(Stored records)
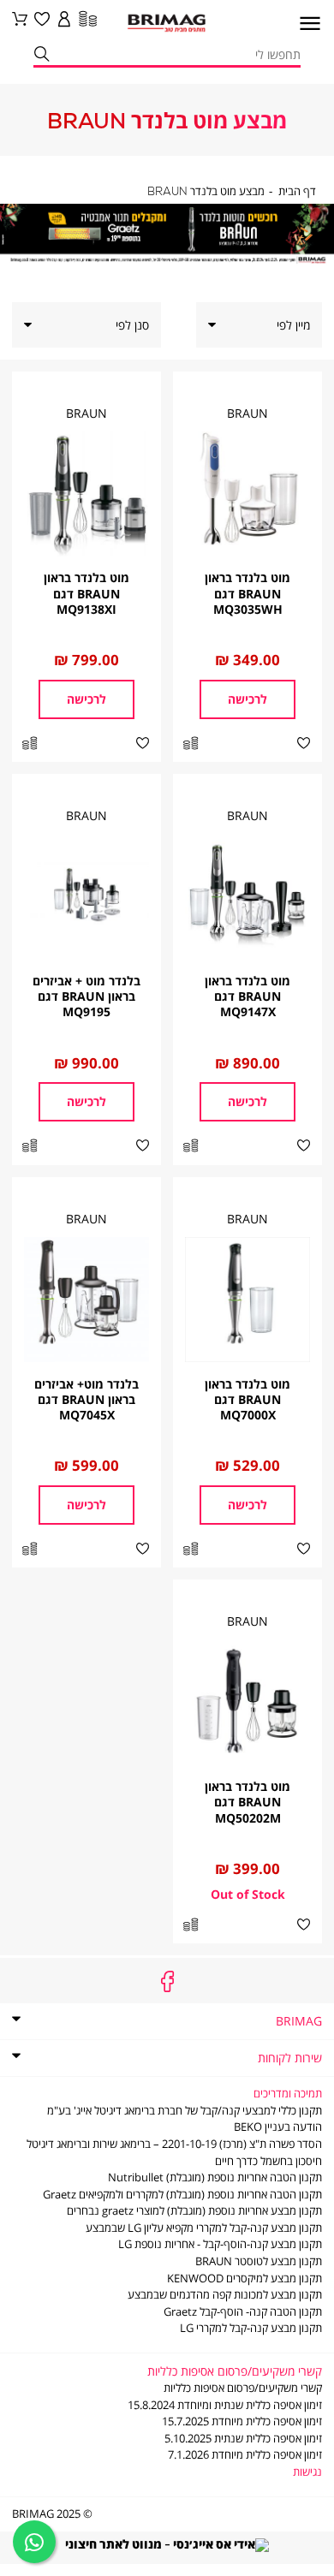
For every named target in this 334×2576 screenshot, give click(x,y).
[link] (64, 19)
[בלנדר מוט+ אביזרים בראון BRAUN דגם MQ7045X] (86, 1299)
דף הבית (297, 192)
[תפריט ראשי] (304, 28)
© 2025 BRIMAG (52, 2514)
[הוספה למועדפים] (303, 743)
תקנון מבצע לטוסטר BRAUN (258, 2261)
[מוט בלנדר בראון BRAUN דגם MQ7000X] (247, 1299)
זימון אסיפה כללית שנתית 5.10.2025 (243, 2438)
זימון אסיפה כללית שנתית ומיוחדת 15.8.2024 (225, 2405)
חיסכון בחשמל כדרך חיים (268, 2161)
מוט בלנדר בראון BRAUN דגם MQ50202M (247, 1801)
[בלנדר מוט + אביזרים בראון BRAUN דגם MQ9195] (86, 896)
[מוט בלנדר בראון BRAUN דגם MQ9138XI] (86, 493)
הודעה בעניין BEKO (278, 2127)
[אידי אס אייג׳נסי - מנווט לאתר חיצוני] (167, 2543)
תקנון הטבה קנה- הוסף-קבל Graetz (243, 2312)
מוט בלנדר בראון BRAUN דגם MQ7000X (247, 1399)
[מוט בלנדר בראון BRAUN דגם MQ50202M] (247, 1701)
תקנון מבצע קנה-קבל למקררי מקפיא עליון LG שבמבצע (204, 2228)
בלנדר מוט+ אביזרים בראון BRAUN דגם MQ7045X (86, 1399)
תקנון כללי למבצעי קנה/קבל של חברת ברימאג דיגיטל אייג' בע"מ (184, 2110)
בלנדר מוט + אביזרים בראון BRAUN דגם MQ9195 (86, 996)
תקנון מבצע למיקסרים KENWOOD (244, 2278)
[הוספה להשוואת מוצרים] (191, 743)
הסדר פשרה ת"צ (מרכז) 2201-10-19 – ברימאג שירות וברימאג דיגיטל (174, 2144)
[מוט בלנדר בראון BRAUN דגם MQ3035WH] (247, 493)
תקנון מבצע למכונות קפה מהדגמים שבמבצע (225, 2294)
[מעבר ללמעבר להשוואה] (86, 19)
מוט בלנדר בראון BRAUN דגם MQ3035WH (247, 592)
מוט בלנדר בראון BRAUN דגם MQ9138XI (86, 592)
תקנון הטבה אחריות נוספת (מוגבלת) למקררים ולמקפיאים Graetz (182, 2194)
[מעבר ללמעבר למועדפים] (42, 19)
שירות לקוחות (290, 2058)
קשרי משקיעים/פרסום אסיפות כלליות (243, 2388)
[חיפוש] (41, 55)
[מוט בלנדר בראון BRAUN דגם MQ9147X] (247, 896)
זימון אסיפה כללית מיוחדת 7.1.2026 (245, 2455)
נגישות (307, 2472)
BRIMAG (299, 2021)
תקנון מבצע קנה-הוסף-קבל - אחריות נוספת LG (220, 2244)
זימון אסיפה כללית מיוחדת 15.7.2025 (242, 2421)
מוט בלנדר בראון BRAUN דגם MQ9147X (247, 996)
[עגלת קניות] (19, 19)
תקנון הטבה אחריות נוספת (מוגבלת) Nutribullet (215, 2177)
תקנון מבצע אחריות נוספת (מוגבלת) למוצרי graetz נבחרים (194, 2211)
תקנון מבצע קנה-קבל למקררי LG (251, 2328)
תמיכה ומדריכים (287, 2093)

- Task prompt:
Reproduce exactly the stretch of lines that starts at the one containing "[מוט בלנדר בראון BRAUN דגם MQ9147X]" and ends with the final line of the data, including both ends and nothing more.

- Response to the task:
[מוט בלנדר בראון BRAUN דגם MQ9147X] (247, 896)
זימון אסיפה כללית מיוחדת 7.1.2026 (245, 2455)
נגישות (307, 2472)
BRIMAG (299, 2021)
תקנון מבצע קנה-הוסף-קבל - אחריות נוספת LG (220, 2244)
זימון אסיפה כללית מיוחדת 15.7.2025 (242, 2421)
מוט בלנדר בראון BRAUN דגם MQ9147X (247, 996)
[עגלת קניות] (19, 19)
תקנון הטבה אחריות נוספת (מוגבלת) Nutribullet (215, 2177)
תקנון מבצע אחריות נוספת (מוגבלת) למוצרי graetz נבחרים (194, 2211)
תקנון מבצע קנה-קבל למקררי LG (251, 2328)
תמיכה ומדריכים (287, 2093)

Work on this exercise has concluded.